## DATA SECTION
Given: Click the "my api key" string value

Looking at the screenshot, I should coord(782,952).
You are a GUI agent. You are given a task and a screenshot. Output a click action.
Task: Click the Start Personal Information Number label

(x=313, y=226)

## WORK REQUIRED
Transcribe the whole listing with every word preserved.

## RESPONSE AREA
Given: Click the "my api key" string value

Looking at the screenshot, I should coord(782,952).
You are a GUI agent. You are given a task and a screenshot. Output a click action.
Task: Click the Start Personal Information Number label

(x=313, y=226)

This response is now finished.